How to complete this task:
Carry on the article below about the film "Risen" and its lead actor Joseph Fiennes, picking up right after its final line.

Passage:
CHICAGO (Christian Examiner) – The New Testament doesn't reveal Pilate's reaction when he learned of Jesus' resurrection, although Christians throughout the centuries have wondered what he would have done.
A new movie that hits theaters Feb. 19 surmises that Pilate likely would have ordered a region-wide search for the body of Christ, dismissing claims of the resurrection and fearing an uprising against his leadership.
The film is "Risen" (PG-13), and it follows a Roman military officer by the name of Clavius (Joseph Fiennes), an unbeliever who is tasked by Pilate to find the body before Christ's followers exploit what Pilate thinks is a hoax.
"You will track down each and every one of these disciples," Pilate orders him.
Clavius, though, finds not a lifeless body but the living Christ, forcing him to re-examine his entire worldview.
"Risen," of course, is biblical fiction, but it's a story its creators hope will encourage and inspire Christians in their faith, a mere five weeks prior to Easter.
Fiennes has more than 25 films to his credit but may be most well-known among the Christian audience for his portrayal of Martin Luther in the 2003 film "Luther."
The Christian Examiner spoke recently with Fiennes about "Risen." The following is a transcript, edited for clarity:
Christian Examiner: How did you get involved in this project?

Given material:
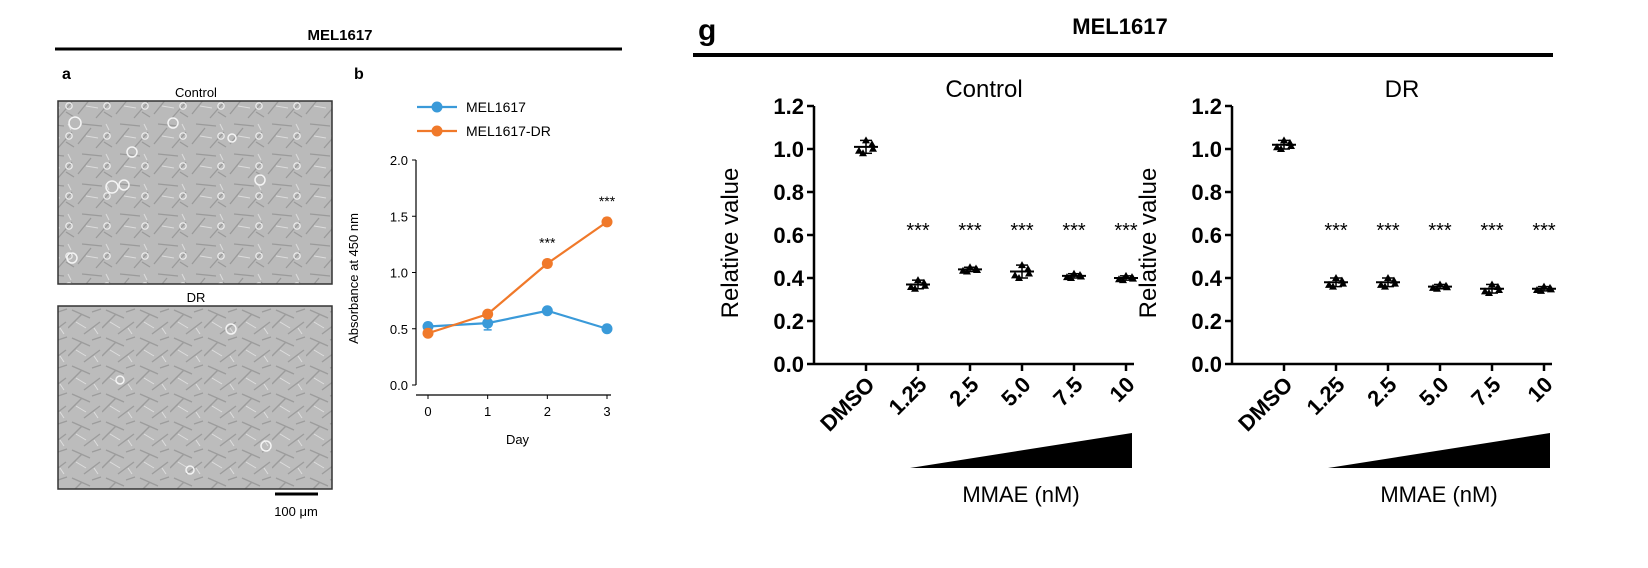 Image resolution: width=1648 pixels, height=568 pixels. I want to click on micrograph-dr-label: DR, so click(196, 298).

Exercise output:
Joseph Fiennes: I got a phone call saying (director) Kevin Reynolds was in Spain and would like to meet me; I was in Spain at the same time. I flew over and met him in an airport lounge, and we had at least a two-hour chat. In the end, he very kindly offered me the part. We hit it off. We spoke at length about the balance between Scripture and the fictionalized character of Clavius, which you could say is derived from certain historical characters. I think we got it right, and it seems there's an overwhelmingly positive reaction from theologians and Christian ministers from whom we sought council during filming and the editing process. I'm just a small component in that. It's like a detective story. Clavius goes on this mission, and on that mission, his conditioning and his understanding of the world as he knows it is undone, irrevocably. That was a big challenge, really, to get that believability to the character and also to remain true to Scripture and also to make it a great cinematic event.
CE: So how many years did it take to make this film?
Fiennes: I believe the actual writing process took several years, in terms of the idea and then developing the idea. For my part, the filming itself was three and a half months between Malta and Spain. With the cinematography and the locations and the casting, you really feel as you've been picked up and dropped off in this very authentic landscape. That's a huge success with the film.
CE: This is at least your second film about the history of Christianity. What attracts you to these types of faith-based films?
Fiennes: I never really look at them as faith-based. I just look at them as films which speak to me, and somehow it strikes a chord. I don't know why I gravitate toward them or them to me – if it's coincidence or if it's conscience. ...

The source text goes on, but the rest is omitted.